After his acquittal by the trial court, Sharma was ostracized with SMS campaigns being sent out to boycott all establishments owned by the Sharma family. The acquittal led to widespread public outcry. In March 2006, the case was re-admitted in the Delhi High Court where it was tried on a fast-track basis. Among the evidence re-introduced were two spent cartridges recovered from Sharma's car; the ballistic analysis for one of which showed it as matching the bullet recovered from Lal's skull. This evidence had been overlooked by the trial court. On 18 December 2006, the High Court ruled Sharma guilty of murdering Jessica Lal and sentenced him to life imprisonment. After conviction, he was imprisoned in the Tihar Jail. Sharma appealed to the Supreme Court of India through his counsel Ram Jethmalani. However, the court upheld his sentence of life imprisonment on 19 April 2010.

== Aftermath ==
Sharma was incarcerated in the Tihar Jail along with co-accused Vikas Yadav and Amardeep Singh Gill, who had been sentenced for destroying the evidence. Along with another high-profile convict, Santosh Kumar Singh, Sharma was involved in helping other prisoners draft legal appeals.

On 24 September 2009, the Delhi Lieutenant Governor granted Sharma 30-day parole from jail on the grounds that he needed to attend to his ailing mother, attend the last rites of his grandmother, and also look after the family business which was suffering in his absence. It was later revealed that the parole was granted despite an objection from the Delhi police.

In November 2009, Chief Minister Sheila Dikshit came under criticism for granting parole to Sharma after media reports of him visiting night clubs in Delhi emerged. During the parole, he got involved in a brawl with the son of police commissioner of Delhi. After a public uproar that he violated parole norms, the Delhi Government had to cancel his parole and on 10 November 2009, Sharma returned to Tihar Jail.

Sharma established the Siddhartha Vashishta Charitable Trust during imprisonment. It is managed by his mother and brother. According to The Times of India, the Trust is intended to assist causes such as" child education, cancer awareness, [and] rehabilitation of prisoners etc." By July 2011, it had provided assistance to at least 130 children of prison inmates.

Sharma was granted five days' parole in November 2011 to attend the wedding of his younger brother. The parole restricted his movements to the cities of Karnal, Chandigarh, and Ambala, and prevented him from visiting any night club. Sharma was granted nine days parole in December 2013 and 30 days on 26 December 2014 to appear for his master's degree exams.

Considering his good conduct, Sharma was moved to an "open jail" in November 2017 where he was allowed to leave prison everyday and return in evening.

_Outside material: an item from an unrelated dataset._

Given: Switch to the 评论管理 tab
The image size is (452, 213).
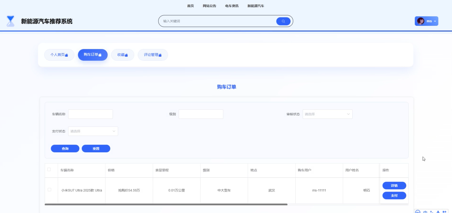Looking at the screenshot, I should tap(152, 55).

On 2018, Sabrina Lal, the only surviving family member of Jessica Lal said in a letter to the welfare office of Tihar jail that she had no objection to the release of Manu Sharma as he had spent 15 years in prison. On 2 June 2020, Delhi Lieutenant Governor allowed the release of Sharma after a recommendation by the Sentence Review Board (SRB). The decision was taken by SRB on 13 May 2020 under the chairmanship of Delhi Home Minister, Satyendra Jain. His sentence was supposed to end on 6 May 2023.

Sharma was released from imprisonment in June 2020. After his release Manu Sharma expressed regret in an interview to The Times of India for killing Jessica Lal.

After release, he is involved in Indri whisky.

== In media ==
- No One Killed Jessica, a 2011 Indian political crime thriller film directed by Rajkumar Gupta starring Vidya Balan and Rani Mukerji, based on the Murder of Jessica Lal case.